• **THE RECORDS**
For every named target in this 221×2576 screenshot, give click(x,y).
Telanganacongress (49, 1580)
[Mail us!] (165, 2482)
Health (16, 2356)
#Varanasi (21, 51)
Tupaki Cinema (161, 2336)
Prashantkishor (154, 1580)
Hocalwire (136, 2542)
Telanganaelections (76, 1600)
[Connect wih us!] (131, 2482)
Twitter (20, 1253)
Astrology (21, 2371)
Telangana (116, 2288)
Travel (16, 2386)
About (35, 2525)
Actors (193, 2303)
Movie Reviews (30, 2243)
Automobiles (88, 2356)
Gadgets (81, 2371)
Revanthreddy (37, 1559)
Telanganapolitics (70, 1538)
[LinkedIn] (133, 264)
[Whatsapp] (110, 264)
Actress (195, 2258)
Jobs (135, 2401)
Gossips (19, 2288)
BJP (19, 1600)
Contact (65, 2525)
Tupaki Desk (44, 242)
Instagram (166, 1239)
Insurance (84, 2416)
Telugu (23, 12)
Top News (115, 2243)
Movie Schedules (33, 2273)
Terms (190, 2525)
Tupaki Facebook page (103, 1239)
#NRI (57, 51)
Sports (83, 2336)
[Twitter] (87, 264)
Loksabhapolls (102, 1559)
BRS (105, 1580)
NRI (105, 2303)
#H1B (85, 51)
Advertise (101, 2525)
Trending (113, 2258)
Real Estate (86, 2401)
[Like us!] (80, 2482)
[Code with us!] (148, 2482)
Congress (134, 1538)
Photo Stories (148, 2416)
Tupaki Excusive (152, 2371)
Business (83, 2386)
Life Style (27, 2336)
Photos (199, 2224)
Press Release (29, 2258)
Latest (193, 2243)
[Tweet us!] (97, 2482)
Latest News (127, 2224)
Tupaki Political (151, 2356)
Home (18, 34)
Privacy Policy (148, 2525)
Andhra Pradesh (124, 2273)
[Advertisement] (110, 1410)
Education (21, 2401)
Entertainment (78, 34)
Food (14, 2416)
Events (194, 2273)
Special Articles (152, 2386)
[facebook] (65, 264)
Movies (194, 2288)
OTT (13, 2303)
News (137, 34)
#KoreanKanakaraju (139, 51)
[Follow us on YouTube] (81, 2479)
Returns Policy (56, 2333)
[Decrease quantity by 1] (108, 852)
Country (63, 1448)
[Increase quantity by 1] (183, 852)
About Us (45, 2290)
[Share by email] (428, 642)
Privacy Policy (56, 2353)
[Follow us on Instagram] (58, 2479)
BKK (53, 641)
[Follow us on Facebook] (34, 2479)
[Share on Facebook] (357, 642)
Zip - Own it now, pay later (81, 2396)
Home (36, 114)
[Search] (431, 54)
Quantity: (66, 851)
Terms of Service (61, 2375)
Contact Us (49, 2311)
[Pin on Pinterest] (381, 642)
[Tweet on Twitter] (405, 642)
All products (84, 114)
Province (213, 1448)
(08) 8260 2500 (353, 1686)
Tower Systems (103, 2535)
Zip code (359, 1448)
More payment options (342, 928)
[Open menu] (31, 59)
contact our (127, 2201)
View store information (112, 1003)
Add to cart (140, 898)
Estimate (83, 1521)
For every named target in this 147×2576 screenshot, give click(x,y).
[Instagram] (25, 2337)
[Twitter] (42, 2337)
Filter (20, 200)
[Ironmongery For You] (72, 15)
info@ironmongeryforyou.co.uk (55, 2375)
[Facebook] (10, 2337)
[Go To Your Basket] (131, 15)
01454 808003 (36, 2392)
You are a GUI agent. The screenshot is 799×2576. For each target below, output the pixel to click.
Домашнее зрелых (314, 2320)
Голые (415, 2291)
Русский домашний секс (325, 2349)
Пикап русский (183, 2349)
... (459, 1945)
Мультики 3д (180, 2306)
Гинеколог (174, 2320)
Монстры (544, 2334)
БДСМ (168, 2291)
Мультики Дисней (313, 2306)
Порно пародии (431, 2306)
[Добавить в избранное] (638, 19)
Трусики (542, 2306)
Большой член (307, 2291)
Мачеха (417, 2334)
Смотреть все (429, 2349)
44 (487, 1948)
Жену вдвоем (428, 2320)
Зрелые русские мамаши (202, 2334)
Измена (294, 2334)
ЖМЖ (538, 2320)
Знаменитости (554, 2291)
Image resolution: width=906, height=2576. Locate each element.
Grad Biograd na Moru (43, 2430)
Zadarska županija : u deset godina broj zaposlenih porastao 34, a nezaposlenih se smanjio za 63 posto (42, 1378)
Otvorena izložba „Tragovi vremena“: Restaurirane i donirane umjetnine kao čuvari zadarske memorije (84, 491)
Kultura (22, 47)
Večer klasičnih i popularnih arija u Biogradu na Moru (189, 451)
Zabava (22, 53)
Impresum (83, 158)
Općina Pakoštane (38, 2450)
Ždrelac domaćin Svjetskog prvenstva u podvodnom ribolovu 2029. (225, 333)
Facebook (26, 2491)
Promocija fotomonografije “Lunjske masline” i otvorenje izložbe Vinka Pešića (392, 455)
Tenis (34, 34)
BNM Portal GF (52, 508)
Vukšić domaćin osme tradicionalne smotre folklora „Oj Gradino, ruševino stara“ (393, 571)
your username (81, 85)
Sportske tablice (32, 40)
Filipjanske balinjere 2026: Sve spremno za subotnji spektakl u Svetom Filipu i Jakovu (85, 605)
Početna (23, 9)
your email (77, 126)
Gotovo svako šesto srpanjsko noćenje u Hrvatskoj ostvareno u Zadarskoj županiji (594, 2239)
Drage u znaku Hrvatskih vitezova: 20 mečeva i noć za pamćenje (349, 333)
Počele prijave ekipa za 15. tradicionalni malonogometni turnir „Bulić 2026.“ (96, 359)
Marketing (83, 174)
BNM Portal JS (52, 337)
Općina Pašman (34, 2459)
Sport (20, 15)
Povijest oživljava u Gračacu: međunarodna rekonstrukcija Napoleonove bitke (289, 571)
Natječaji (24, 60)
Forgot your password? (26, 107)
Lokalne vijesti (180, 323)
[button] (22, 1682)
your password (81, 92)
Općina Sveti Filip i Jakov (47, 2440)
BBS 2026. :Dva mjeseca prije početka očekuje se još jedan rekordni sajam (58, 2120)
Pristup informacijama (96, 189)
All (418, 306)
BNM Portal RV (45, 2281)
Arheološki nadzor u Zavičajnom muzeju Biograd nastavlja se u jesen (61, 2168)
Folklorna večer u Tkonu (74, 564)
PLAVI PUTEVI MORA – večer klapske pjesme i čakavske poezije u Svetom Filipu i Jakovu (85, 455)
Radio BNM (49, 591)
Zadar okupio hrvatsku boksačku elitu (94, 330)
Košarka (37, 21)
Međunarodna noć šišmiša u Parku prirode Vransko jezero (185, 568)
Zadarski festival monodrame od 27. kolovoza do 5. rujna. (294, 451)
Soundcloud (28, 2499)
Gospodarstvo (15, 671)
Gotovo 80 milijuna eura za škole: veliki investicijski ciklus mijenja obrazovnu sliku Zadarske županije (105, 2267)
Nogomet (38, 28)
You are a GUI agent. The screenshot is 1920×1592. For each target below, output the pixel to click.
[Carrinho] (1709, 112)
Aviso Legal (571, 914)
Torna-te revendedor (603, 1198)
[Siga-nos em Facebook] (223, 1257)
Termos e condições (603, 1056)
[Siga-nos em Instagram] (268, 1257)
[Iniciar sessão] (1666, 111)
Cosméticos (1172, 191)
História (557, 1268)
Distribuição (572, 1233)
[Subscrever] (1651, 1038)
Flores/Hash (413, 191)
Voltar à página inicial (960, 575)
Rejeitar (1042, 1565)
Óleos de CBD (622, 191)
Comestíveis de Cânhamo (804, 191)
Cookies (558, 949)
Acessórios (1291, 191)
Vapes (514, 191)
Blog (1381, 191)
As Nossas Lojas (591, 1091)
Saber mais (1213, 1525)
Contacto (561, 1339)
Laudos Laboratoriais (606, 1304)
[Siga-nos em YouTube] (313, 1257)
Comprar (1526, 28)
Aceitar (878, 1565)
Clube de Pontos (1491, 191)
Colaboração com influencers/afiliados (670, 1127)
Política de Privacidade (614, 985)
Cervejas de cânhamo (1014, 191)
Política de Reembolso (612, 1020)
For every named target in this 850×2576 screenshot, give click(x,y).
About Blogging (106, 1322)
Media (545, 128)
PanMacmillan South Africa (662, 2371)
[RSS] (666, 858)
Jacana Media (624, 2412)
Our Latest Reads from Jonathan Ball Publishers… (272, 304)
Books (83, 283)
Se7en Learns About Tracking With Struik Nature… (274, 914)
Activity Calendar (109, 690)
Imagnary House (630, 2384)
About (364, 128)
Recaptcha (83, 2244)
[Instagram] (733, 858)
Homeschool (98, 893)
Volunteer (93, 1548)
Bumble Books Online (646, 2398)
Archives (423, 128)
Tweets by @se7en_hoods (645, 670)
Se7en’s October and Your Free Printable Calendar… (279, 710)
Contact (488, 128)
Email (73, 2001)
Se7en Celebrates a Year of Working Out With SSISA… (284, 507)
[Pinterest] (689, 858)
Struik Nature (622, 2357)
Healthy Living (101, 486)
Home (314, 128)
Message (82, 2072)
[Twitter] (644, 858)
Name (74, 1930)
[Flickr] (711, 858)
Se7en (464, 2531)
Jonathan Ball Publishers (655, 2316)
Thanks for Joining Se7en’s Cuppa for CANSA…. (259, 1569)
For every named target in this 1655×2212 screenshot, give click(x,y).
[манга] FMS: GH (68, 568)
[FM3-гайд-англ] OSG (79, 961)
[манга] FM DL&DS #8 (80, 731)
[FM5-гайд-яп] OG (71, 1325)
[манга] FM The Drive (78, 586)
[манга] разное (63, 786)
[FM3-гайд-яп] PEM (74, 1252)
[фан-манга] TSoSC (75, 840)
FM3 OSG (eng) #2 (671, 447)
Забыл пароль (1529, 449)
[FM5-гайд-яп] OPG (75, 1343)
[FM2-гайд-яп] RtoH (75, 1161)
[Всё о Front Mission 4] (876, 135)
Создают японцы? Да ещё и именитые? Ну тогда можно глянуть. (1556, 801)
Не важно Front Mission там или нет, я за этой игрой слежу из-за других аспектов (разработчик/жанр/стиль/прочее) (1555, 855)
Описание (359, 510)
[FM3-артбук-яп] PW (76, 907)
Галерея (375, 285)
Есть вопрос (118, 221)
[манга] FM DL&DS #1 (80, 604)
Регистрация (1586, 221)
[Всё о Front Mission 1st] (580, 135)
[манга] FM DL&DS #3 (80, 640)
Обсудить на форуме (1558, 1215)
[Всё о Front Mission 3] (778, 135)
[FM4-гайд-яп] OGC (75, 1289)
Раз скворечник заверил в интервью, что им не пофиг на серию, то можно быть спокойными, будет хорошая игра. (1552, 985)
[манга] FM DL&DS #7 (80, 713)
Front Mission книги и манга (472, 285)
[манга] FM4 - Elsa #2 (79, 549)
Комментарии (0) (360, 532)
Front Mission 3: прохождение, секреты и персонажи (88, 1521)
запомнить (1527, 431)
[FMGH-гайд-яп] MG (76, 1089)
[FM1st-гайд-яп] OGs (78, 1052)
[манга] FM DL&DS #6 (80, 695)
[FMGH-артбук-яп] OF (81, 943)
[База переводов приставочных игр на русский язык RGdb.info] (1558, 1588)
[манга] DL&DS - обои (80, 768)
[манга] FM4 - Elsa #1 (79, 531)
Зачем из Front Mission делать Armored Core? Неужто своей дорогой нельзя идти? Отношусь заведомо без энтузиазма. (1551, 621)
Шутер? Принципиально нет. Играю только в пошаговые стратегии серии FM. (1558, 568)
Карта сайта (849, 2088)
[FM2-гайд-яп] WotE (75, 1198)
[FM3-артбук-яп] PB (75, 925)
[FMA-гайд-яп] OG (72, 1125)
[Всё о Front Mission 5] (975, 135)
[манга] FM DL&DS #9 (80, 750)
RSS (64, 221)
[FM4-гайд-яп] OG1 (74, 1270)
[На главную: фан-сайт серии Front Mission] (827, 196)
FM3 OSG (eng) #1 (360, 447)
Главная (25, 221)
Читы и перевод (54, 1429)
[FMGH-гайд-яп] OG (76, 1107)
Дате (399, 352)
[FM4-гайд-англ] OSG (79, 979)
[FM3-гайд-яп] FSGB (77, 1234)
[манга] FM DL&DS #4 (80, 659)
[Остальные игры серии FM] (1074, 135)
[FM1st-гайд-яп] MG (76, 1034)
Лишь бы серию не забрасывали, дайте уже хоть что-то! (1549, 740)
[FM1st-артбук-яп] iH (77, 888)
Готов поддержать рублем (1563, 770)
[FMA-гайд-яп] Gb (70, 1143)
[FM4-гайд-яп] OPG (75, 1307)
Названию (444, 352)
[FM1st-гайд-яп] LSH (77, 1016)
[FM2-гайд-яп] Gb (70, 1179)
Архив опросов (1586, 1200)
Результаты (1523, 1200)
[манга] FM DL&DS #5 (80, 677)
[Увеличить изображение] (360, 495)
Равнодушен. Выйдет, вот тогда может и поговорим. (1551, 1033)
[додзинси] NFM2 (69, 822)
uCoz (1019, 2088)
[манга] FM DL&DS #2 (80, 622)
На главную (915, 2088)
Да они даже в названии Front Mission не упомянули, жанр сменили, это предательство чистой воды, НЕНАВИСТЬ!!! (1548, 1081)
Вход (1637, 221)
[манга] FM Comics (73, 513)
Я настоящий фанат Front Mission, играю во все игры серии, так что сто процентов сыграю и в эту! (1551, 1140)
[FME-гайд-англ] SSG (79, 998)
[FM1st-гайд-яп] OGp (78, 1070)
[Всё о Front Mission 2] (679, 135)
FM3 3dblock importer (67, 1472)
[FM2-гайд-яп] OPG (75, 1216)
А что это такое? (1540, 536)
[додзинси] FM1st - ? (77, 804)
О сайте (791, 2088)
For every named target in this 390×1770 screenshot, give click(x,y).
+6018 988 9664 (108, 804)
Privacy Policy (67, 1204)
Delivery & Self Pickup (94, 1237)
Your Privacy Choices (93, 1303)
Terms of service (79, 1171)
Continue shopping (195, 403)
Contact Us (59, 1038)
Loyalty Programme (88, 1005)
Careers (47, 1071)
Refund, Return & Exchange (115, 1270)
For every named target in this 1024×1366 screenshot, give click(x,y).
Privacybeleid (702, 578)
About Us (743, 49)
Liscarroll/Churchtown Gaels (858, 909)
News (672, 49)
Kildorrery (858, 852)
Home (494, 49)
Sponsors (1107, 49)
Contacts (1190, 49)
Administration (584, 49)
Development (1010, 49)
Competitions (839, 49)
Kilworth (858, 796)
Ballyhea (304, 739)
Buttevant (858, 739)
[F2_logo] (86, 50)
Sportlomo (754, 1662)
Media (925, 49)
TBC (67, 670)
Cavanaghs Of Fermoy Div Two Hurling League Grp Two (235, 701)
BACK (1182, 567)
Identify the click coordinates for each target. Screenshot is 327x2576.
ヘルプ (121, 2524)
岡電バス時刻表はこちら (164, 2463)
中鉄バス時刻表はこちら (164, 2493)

• **ABOUT THIS TASK**
Your answer should be the lines above, from the line containing "Zabava (22, 53)" up to and including the line containing "BNM Portal RV (45, 2281)", reproduced exactly and with nothing else.

• **RESPONSE FOR THIS EXERCISE**
Zabava (22, 53)
Impresum (83, 158)
Općina Pakoštane (38, 2450)
Ždrelac domaćin Svjetskog prvenstva u podvodnom ribolovu 2029. (225, 333)
Facebook (26, 2491)
Promocija fotomonografije “Lunjske masline” i otvorenje izložbe Vinka Pešića (392, 455)
Tenis (34, 34)
BNM Portal GF (52, 508)
Vukšić domaćin osme tradicionalne smotre folklora „Oj Gradino, ruševino stara“ (393, 571)
your username (81, 85)
Sportske tablice (32, 40)
Filipjanske balinjere 2026: Sve spremno za subotnji spektakl u Svetom Filipu i Jakovu (85, 605)
Početna (23, 9)
your email (77, 126)
Gotovo svako šesto srpanjsko noćenje u Hrvatskoj ostvareno u Zadarskoj županiji (594, 2239)
Drage u znaku Hrvatskih vitezova: 20 mečeva i noć za pamćenje (349, 333)
Počele prijave ekipa za 15. tradicionalni malonogometni turnir „Bulić 2026.“ (96, 359)
Marketing (83, 174)
BNM Portal JS (52, 337)
Općina Pašman (34, 2459)
Sport (20, 15)
Povijest oživljava u Gračacu: međunarodna rekonstrukcija Napoleonove bitke (289, 571)
Natječaji (24, 60)
Forgot your password? (26, 107)
Lokalne vijesti (180, 323)
[button] (22, 1682)
your password (81, 92)
Općina Sveti Filip i Jakov (47, 2440)
BBS 2026. :Dva mjeseca prije početka očekuje se još jedan rekordni sajam (58, 2120)
Pristup informacijama (96, 189)
All (418, 306)
BNM Portal RV (45, 2281)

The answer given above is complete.